Es que… son verdadero detritus de la Humanidad.
¡Con más razón! (Fue la única vez que le noté colérico). ¿Cuántas parejas de la Guardia Civil a caballo se pueden enviar? Que suban sin que se aperciban. Y que, sin acosarles, por persuasión, que sepan quiero estar con ellos.

El silencio se nos hizo eternidad. Quietud. En el azul de lo alto, ni una leve gasa blanca. Vimos ponerse en movimiento la masa humana. Baja­ron y treparon. Se inmovilizaron. Quien más cerca de Franco estuvo fue una mujer sin edad, de mirada mortecina. Acunaba una niña, casi recién nacida, que causaba horror. Su cara era toda una llaga, con sangre y pus hasta en los ojos y los oídos. 

Franco pidió:

–      ¡Mujer! Sólo un momento, ¿quiere dejarme la niña?

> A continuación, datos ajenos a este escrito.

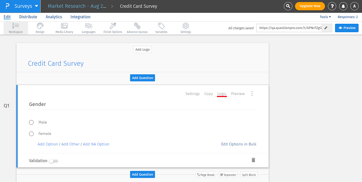The width and height of the screenshot is (362, 182).
Task: Toggle the Validation switch
Action: point(53,161)
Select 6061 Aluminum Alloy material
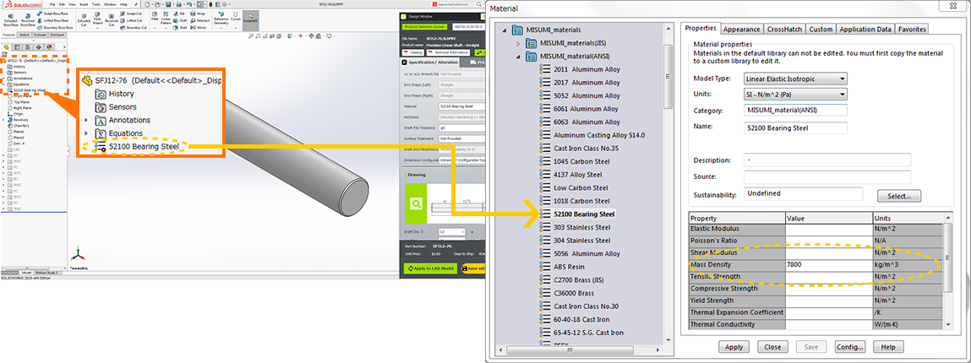Screen dimensions: 971x363 click(586, 109)
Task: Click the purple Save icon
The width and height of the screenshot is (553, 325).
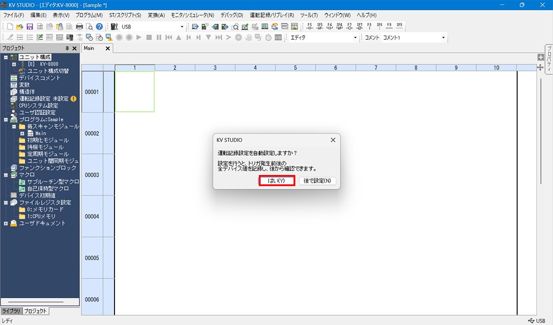Action: (30, 27)
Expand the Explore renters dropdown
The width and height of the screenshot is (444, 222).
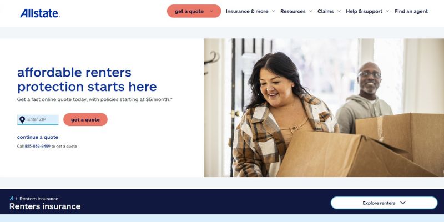click(x=384, y=203)
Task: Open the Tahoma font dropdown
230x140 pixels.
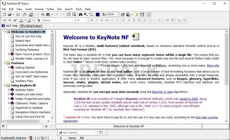Action: [x=73, y=20]
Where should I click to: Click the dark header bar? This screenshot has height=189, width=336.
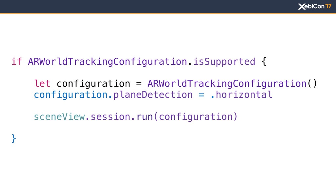168,7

De abajo arriba, ella extendió los sarmientos de sus brazos. Fue una ofrenda. Abrazándola, Franco aproximó sus labios y en la impura llaga depositó un beso.

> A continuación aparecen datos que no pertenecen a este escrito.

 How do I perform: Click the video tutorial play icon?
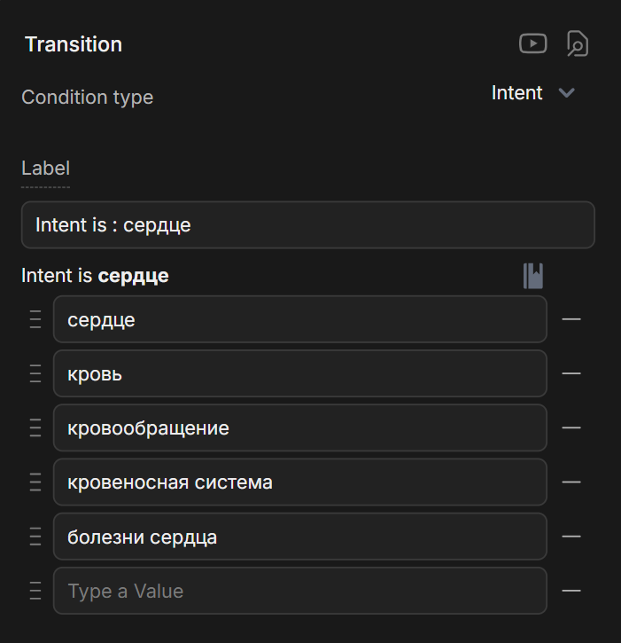[x=532, y=43]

Y la chispa prendió el fuego. De repente, enloqueció la jauría humana. El grito de Franco nunca como entonces, nadie, jamás lo ha oído. Fue el frenesí desbocado. Se atropellaban para acercarse. Uno intentó arrancar la borla del fajón. Otro un bolsillo de su guerrera. Del séquito, se intentó protegerle a empujones. Franco gritó:

¡Quietos! 

Comprendió que querían guardar reliquias. 

Solos, antes de reemprender la marcha, Franco, sentado sobre un pedrusco, lloró. Largamente». 

Quiero terminar, amigos, porque la Plaza de Oriente nos espera ya, con unos versos sobre José Antonio, me parece que de Antonio Castro Villacañas:

«Tardará mucho tiempo en nacer, si es que nace,  un español tan claro, tan rico de aventuras».

Pero ese español había nacido ya, y a él se refiere Manuel Machado, cuando escribe:

«Para un mañana que el ayer no niega. Para una España, más y más España, la sonrisa de Franco resplandece».

Con esa sonrisa nos aguarda a todos los que iremos a recordarle.

 

          ¡VIVA CRISTO REY!    ¡ARRIBA ESPAÑA!    ¡ADELANTE ESPAÑA!